The Olympus corporate governance and accounting scandal is and should be considered one of the largest business scandals in the history of business and the modern world. It is right up there with Enron (and in some ways worse) than the exploits and travails of Enron and Bernie Madoff. This report will look at the Olympus scandal through the prisms of utility, egoism and what precisely could or should be done (if anything) to finally put an end to the malfeasance perpetrated by Olympus and others. While some corporate-related laws are moderately to very effective in stopping wrong-doers, it is impossible to stop them all without clamping too hard down on the people that are not doing wrong.

SOX & AICPA

There are some legal, sociological, mental and corporate concepts that can be brought up here. Two of those would be Sarbanes-Oxley (SOX) and AICPA Code of Professional Conduct. SOX was in reaction to the Enron scandal. It has multiple facets that are quite aggressive regarding things like accountability, procedure and conflicts of interest. For example, the executives of companies must personally vouch for what is being attested to on the balance sheets and income statements being submitted. This may make people think twice before committing a wrong-doing, this does not mean that people will not try. The tenets of the AICPA, those being public, trust and principle, work much the same way in their own way but are apparently not effective all the time either. Further, the Olympus case proves that neither independent board members nor a changing of the guard will stop a company or its leaders from engaging in improper fiscal behavior. The problem with Sarbanes-Oxley is that it might stop some people from engaging in improper corporate governance or accounting behavior, it does not stop everyone and the increased amount of compliance spending from firms subject to the law could be stifling if not crippling (SEC, 2015; AICPA, 2015).

Utilitarianism & Egoism

To look at more high-level principles, one clear concept that comes up quite easily is egoism. When a person leads a publicly traded company, it is assumed and demanded that they capitulate to the will of the board, the stakeholders and the public before they line their own pockets. When executives and such are taking out high-dollar loans for themselves, are lying about the losses or income that exist and so forth, it is clear that the person is engaging in egoism rather than utilitarianism or a focus on stakeholders in general. This last sentence brings up the fact that there are three different entities involved. Those three are the stakeholders, the leaders and the public. It is generally stated that egoism is not a good thing but there will always be some modicum of that when it comes to promotion-seeking executives and who wish to maximize their income and raise their prestige. A person who is driving to succeed but would never seek or try to break the corporate governance or accounting rules is not doing anything wrong, at least not intentionally (Shaver, 2002).

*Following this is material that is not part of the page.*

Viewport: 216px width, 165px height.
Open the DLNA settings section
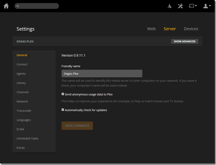(x=20, y=129)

Even when egoism is not firmly in the picture, there can still be problems. Just deciding between the interests of the stakeholders and those of the public can be difficult to balance correctly. There are quite a lot of people that decry the profit motive of firms today and they also make light of the fact that the amount made by chief executive officers as compared to the lowest employees is a lot more disparate now and it's getting bigger. As such, there are indeed ethical questions as to how Olympus and other could and should conduct their business and what laws should be put in place to stop someone from doing what is not preferable or wise. However, clamping down too hard on behavior that is usually sin-free is hard to do across the board without inconveniencing the people who are not trying to do the wrong thing (Shaver, 2002).

All of this begs the question of what to do when running a business, at least in the general sense. Utilitarianism says that everything should be utilized and employed in a way so as to bring the most benefit to the most people. Some might think that giving benefits or pay that is above industry standard should be the answer. Others would say that prices should be lowered so that more people can afford their products. Of course, the main goal of a business in the eyes of many is to make a profit.
Also, many economists would say that setting the price too low is just as bad as setting the price too high. For example, if an average mid-range camera would go for $200, it might make sense to have a sale where it sells for $180 during the holiday season or to get rid of a glut of inventory. Similarly, if the average price goes up to $225, then Olympus would want to echo that as pushing too hard on the equilibrium price. Ferraris might only cost $100,000 to make but they sell for a lot more than that and other elite car makers would be wise to operate within the market price range for the given echelon of car (Tamuc, 2015; Utilitarianism, 2015).

Code of Conduct

While prices were not the issue with Olympus, there were some obvious ethics flaws. When a company's business is going south, it is true that there will be negative reactions when it hits the press. To be sure, it will not be easy to just come out with it and say what is going on and how they plan to fix it. However, that is absolutely what needs to happen. Not only did this not happen with Olympus, it continued in perpetuity through the reigns of more than one person. It took a British man by the name of Michael Woodford to come onto the job and realize quite quickly that there was something very wrong. Woodford was clearly operating from utilitarianism and ethical standpoints rather than an egoistic one. Sure, a lot of why he spoke up may have been to prevent people from thinking that he was personally involved but it was still the right thing (Armitage, 2013).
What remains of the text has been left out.